**Text under study**

Survival Food. It’s a subject that any serious survivalist or prepper has to think about extensively.
There are many different options for survival foods out there. They are available as “freeze-dried”, “dehydrated”, “ready to eat”, “emergency ration packs”, “non-perishable food” and the list goes on and on. Your number one consideration with bug out bags is weight. Weight plays a major factor especially when you have to bug out on foot, and unless your very fit, you will probably not be able to cope with carrying a 10 kg pack.
The second biggest factor is the packaging. As with all other survival products, you want to choose food that is packed in such a way that it is light, compact and does not take up too much space. For example, I wouldn’t recommend that you carry a dozen cans of baked beans in your bug out bag. That is plain foolish when you could use the space more effectively and carry more food say with something like military-style Meals Ready To Eat (MRE’s) or maybe home-made ration packs made up of high energy bars, jerky, pemmican, instant noodles, soup sachets, etc.
The third factor is nutrition and energy. You want to choose foods that not only give you the best bang for your buck but are also high in calories, provide wholesome nutrients, vitamins, minerals, proteins, fats, energy, etc which are all vital for your body to be in good shape and to function properly. This is especially true when bugging out on foot as you will most likely be burning a considerable amount of calories.

**Data supplied**
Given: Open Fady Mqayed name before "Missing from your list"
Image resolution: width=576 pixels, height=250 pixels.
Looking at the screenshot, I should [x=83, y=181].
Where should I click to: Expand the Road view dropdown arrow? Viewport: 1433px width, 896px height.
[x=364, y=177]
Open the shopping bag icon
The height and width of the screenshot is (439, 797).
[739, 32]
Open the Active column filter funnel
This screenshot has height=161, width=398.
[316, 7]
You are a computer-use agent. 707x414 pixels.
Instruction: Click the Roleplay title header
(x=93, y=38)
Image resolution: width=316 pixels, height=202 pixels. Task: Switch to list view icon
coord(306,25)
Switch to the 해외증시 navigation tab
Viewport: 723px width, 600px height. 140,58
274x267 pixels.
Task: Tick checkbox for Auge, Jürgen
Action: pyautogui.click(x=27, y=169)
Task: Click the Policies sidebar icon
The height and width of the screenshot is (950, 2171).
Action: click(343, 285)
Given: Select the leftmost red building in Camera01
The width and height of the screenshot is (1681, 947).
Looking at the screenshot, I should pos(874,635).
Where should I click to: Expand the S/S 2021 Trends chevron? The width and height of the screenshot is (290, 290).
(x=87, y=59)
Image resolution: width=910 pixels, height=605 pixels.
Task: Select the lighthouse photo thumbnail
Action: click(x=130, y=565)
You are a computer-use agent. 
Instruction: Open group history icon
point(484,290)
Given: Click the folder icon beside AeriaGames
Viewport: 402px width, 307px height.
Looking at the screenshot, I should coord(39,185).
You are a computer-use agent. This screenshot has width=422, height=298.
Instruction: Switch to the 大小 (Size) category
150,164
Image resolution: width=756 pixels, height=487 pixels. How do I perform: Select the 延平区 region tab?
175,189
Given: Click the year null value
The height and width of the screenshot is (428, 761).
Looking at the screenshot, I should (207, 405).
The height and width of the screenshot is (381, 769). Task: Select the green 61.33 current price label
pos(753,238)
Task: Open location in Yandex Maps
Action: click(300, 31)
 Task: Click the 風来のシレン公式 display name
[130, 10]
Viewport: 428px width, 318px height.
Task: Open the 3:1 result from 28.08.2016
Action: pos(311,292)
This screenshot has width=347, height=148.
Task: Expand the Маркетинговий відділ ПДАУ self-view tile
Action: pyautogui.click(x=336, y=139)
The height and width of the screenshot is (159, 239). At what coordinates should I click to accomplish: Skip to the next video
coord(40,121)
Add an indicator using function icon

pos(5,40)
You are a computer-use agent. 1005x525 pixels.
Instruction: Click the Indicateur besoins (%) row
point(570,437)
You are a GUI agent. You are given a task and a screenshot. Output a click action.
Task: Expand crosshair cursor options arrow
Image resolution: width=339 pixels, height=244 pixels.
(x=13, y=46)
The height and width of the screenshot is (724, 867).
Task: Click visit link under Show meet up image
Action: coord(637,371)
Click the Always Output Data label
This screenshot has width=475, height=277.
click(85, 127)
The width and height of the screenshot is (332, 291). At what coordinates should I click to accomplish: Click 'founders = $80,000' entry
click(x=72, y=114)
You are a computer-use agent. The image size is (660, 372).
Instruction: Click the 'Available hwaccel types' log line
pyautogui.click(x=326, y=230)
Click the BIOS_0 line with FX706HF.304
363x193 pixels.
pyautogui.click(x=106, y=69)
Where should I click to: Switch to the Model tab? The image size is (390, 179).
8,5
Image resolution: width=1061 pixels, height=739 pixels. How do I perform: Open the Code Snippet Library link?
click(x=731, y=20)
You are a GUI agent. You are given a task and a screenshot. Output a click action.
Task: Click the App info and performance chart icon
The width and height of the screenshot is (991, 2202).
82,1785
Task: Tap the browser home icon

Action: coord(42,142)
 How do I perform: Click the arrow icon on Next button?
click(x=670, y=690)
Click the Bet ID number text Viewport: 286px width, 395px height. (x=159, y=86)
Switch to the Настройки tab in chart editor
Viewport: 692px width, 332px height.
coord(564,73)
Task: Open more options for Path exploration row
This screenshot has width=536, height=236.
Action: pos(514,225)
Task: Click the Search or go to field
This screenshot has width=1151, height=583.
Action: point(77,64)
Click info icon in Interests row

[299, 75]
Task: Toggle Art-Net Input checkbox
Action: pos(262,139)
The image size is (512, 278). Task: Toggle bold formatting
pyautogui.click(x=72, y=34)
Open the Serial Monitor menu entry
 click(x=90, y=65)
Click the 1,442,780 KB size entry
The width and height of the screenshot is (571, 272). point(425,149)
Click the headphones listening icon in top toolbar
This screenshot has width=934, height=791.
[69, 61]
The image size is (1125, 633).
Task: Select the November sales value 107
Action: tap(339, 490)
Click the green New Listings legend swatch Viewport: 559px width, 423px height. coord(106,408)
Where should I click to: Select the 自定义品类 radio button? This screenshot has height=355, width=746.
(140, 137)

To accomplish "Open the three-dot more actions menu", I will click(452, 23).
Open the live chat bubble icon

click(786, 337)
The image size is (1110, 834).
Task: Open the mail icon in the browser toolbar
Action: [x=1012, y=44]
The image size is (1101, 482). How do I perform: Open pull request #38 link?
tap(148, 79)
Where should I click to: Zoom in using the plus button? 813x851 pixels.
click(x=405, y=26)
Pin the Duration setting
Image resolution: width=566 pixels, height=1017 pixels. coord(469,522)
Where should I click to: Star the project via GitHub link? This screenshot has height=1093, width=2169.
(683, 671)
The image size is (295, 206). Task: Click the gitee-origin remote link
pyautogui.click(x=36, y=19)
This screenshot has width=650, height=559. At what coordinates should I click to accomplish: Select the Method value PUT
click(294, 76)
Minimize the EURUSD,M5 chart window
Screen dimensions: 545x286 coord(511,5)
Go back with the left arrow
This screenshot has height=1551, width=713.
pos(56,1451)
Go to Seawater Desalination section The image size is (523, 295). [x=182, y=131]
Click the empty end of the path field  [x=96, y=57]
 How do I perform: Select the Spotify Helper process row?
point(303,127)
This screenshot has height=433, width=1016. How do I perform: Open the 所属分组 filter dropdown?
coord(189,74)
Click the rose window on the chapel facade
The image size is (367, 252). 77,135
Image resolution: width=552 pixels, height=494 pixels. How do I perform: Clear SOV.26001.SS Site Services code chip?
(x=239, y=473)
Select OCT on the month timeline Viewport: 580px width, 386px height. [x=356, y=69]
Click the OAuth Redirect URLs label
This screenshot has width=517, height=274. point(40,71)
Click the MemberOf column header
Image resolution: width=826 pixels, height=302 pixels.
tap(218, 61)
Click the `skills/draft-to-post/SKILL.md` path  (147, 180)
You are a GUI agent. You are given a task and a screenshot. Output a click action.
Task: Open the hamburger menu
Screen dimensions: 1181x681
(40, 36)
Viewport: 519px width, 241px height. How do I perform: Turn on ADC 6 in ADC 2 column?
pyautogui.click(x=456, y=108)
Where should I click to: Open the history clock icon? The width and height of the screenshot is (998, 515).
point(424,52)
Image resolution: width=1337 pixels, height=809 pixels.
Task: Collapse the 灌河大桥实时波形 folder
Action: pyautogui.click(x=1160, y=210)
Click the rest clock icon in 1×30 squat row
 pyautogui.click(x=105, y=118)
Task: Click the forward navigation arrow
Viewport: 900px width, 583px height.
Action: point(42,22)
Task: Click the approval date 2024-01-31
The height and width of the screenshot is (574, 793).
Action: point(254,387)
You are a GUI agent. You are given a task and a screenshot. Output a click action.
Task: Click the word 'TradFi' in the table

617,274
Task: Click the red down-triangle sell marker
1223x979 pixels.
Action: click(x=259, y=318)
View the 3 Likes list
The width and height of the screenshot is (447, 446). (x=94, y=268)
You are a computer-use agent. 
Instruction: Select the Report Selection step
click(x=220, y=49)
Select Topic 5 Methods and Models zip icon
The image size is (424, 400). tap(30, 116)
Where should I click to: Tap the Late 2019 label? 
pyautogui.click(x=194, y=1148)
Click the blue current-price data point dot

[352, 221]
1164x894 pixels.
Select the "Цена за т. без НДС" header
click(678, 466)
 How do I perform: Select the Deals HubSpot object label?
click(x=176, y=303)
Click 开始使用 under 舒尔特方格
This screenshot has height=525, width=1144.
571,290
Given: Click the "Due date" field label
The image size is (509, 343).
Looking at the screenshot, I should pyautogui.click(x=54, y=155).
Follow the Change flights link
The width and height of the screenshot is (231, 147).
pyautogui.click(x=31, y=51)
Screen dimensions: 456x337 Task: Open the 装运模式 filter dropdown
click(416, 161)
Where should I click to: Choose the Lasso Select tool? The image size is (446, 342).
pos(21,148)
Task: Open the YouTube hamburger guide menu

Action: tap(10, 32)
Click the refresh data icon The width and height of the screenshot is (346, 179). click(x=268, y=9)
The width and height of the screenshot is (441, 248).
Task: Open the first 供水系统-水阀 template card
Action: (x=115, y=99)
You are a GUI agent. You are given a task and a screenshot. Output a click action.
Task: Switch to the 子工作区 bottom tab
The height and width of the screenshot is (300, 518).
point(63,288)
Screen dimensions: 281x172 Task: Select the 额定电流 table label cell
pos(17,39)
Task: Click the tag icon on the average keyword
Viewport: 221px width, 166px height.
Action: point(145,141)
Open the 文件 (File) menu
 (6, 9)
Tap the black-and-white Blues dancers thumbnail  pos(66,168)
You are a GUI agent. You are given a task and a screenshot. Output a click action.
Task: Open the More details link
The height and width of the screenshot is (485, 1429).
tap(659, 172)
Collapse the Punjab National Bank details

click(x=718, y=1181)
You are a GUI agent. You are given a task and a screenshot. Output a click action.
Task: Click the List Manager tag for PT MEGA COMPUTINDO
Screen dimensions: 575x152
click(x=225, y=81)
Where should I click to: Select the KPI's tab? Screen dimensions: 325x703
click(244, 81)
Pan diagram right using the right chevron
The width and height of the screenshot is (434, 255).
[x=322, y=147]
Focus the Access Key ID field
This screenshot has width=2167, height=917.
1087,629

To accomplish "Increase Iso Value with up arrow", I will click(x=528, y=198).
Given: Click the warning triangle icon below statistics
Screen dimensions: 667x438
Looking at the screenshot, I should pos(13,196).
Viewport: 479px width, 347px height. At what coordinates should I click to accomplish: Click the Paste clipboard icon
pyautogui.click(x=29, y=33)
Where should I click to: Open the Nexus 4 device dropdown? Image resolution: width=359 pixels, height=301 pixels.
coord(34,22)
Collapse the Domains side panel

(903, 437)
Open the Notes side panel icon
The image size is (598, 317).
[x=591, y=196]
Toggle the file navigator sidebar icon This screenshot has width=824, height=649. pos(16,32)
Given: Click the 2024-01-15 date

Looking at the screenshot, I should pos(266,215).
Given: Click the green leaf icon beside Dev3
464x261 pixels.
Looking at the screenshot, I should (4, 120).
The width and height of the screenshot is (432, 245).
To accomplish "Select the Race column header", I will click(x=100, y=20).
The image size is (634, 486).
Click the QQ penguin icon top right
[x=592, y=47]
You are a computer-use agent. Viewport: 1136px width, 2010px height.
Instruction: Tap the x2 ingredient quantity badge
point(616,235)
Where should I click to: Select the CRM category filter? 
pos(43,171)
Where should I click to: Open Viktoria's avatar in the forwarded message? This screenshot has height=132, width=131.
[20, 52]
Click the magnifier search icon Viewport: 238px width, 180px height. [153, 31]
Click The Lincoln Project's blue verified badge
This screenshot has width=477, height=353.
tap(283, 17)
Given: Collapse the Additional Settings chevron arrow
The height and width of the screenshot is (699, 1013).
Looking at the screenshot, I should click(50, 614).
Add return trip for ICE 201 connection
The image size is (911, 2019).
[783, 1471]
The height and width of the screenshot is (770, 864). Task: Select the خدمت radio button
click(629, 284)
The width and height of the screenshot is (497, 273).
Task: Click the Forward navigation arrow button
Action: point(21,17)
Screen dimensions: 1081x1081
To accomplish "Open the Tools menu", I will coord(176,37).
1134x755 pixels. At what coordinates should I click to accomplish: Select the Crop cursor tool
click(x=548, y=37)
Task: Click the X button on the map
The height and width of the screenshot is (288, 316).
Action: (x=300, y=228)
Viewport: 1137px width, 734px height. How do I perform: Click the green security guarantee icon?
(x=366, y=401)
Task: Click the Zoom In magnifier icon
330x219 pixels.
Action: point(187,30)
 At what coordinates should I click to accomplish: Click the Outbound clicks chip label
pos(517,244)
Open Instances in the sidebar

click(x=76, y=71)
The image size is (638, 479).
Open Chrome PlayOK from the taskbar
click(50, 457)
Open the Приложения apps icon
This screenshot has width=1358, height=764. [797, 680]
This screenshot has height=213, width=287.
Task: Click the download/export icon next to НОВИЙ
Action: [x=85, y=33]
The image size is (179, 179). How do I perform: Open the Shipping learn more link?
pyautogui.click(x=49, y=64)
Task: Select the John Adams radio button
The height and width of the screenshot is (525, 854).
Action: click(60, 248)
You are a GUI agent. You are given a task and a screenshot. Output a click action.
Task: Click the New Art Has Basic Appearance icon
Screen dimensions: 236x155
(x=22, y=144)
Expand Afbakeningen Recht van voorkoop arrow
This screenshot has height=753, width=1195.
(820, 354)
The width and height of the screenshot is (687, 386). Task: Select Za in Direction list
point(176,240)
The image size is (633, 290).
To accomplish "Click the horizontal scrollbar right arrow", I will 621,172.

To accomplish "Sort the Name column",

**Task instructions**
1. In the survival food text above, copy the passage from "There are many" to "10 kg pack." word for word.
2. What does the survival food text above name as the second biggest factor?

**Task responses**
1.
There are many different options for survival foods out there. They are available as “freeze-dried”, “dehydrated”, “ready to eat”, “emergency ration packs”, “non-perishable food” and the list goes on and on. Your number one consideration with bug out bags is weight. Weight plays a major factor especially when you have to bug out on foot, and unless your very fit, you will probably not be able to cope with carrying a 10 kg pack.

2. The packaging.